- TESTO DELLA PAGINA -

▼▼▼

Un’altra tradizione narra dell’ingresso di Francesco, insieme a Bernardo, suo primo seguace, nella chiesa di san Nicolò, dove aprì per tre volte il libro dei vangeli trovando successivamente le tre espressioni: «Se vuoi essere perfetto, va’, vendi tutto quello che hai e dallo ai poveri» (Mt 19,21); «Non portate niente durante il viaggio» (Lc 9,3); «Chi vuol venire dietro a me, rinneghi se stesso, prenda la sua croce e mi segua» (Mt 16,24). La reazione di Francesco mostra che egli accolse quelle parole evangeliche come parole viventi e vivificanti rivolte a lui e a Bernardo, parole da obbedire e mettere in pratica subito: «Questa è la vita e la regola nostra e di tutti quelli che vorranno unirsi alla nostra compagnia» (FF 1054). I testi evangelici per Francesco sono consigli da seguire, comandi da obbedire, parole con cui entrare in dialogo. E rappresentano per lui la rivelazione della volontà del Signore. In riferimento a questa triplice apertura del vangelo, Francesco dice nel suo Testamento: «Dopo che il Signore mi dette dei fratelli, nessuno mi mostrava che cosa dovessi fare, ma lo stesso Altissimo mi rivelò che dovevo vivere secondo la forma del santo vangelo» (FF 116). La «rivelazione» non si riferisce ad alcun fenomeno mistico, ma all’ascolto delle parole evangeliche che segneranno la forma di radicalità cristiana a cui Francesco darà vita.

▲▲▲

- ESTRATTO DEI DATI -
▼▼▼

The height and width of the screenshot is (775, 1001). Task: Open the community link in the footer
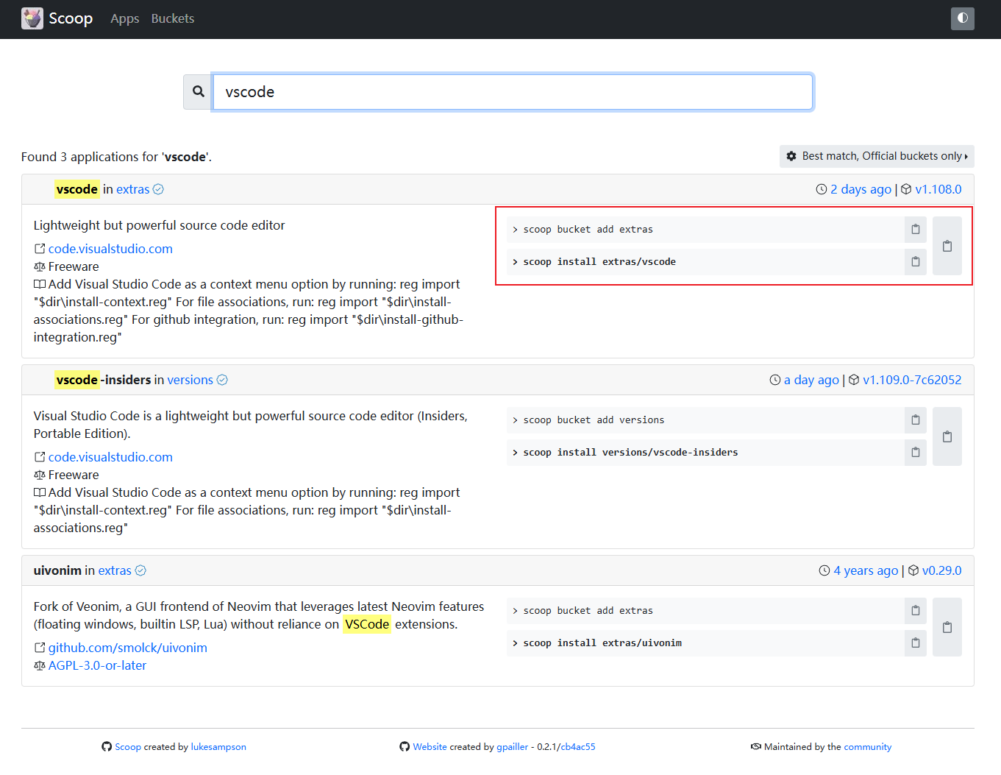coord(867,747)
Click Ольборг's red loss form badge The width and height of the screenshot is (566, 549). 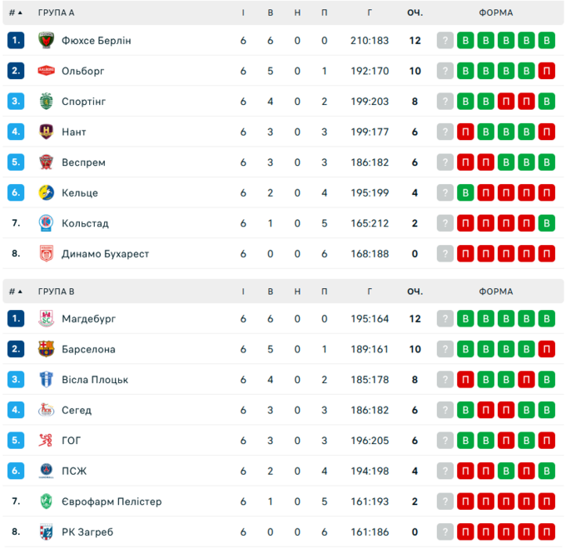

▲▲▲

- CONSEGNA -
Prosegui il brano su Francesco e il vangelo a partire dalla sua ultima frase. Le righe non hanno nulla a che fare con il brano su Francesco e il vangelo.

- RISULTATO -
Ora, se all’inizio della sua vicenda spirituale è attestata l’importanza dei vangeli Sinottici, alla fine della sua vita è il IV vangelo che fornisce a Francesco le espressioni più consone al suo sentire spirituale. In prossimità della sua morte, «mentre i frati versavano amarissime lacrime..., si fece portare del pane, lo benedisse, lo spezzò e ne diede da mangiare un pezzetto a ciascuno. Volle anche il libro dei vangeli e chiese che gli leggessero il vangelo secondo Giovanni, dal brano che inizia: “Prima della festa di Pasqua...” (Gv 13,1)» (FF 808). La pagina di Giovanni 13 contiene quella lavanda dei piedi che è il corrispettivo giovanneo dell’istituzione eucaristica dei Sinottici ed è il programma della vita fraterna dei seguaci di Francesco: «Nessuno sia chiamato priore, ma tutti allo stesso modo siano chiamati frati minori. E l’uno lavi i piedi dell’altro» (FF 23). Il passo della Vita seconda sopra citato indica anche la profonda unità spirituale che Francesco ha sempre sentito e vissuto tra parola di Dio ed eucaristia. Nella Prima lettera ai custodi egli afferma che la Scrittura santa dev’essere venerata come il corpo di Cristo: si veneri «sopra ogni cosa il santissimo corpo e sangue del Signore nostro Gesù Cristo e i santi nomi e le parole di lui scritte che consacrano il corpo» (FF 241). Questa venerazione è rivolta alla presenza del Signore che si manifesta nella parola stessa del Vangelo. Così in Francesco non troviamo esempi di esegesi allegorica o tipologica diffusa all’epoca, ma una loro lettura immediata e pratica. Emerge un criterio di interpretazione caro a Francesco: la Scrittura la si comprende vivendola. La vita è il luogo fondamentale per comprendere la Scrittura. Altro criterio è l’unità della Scrittura: l’Antico e il Nuovo Testamento formano un unico corpo, spesso Francesco unisce una citazione dell’Antico a una del Nuovo Testamento per mostrare l’unità dei Testamenti e il compimento dell’Antico nel Nuovo.
Altro criterio è quello cristologico. Nella sua Lettera ai fedeli Francesco dice: «Mi sono proposto di riferire a voi, mediante la presente lettera e messaggio, le parole del Signore nostro Gesù Cristo, che è la Parola del Padre, e le parole dello Spirito Santo, che sono spirito e vita» (FF 180). Cristo è il Verbum di Dio in cui si condensa tutta la rivelazione, è colui che si è «abbreviato» con l’incarnazione nel corpo di Maria, è colui che abbrevia anche, cioè rende essenziali le parole e i comandi biblici nel comando dell’amore. Tutto questo è noto a Francesco, ma il tema del Verbum abbreviatum, su cui tanto hanno riflettuto esegeti e teologi medievali, viene da lui inteso con estrema semplicità come indicazione di brevità ed essenzialità di parola da parte dei frati, analogamente al Signore che fece brevi discorsi: egli chiede loro che predichino «con brevità di discorso, poiché brevi discorsi fece il Signore sulla terra» (FF 99).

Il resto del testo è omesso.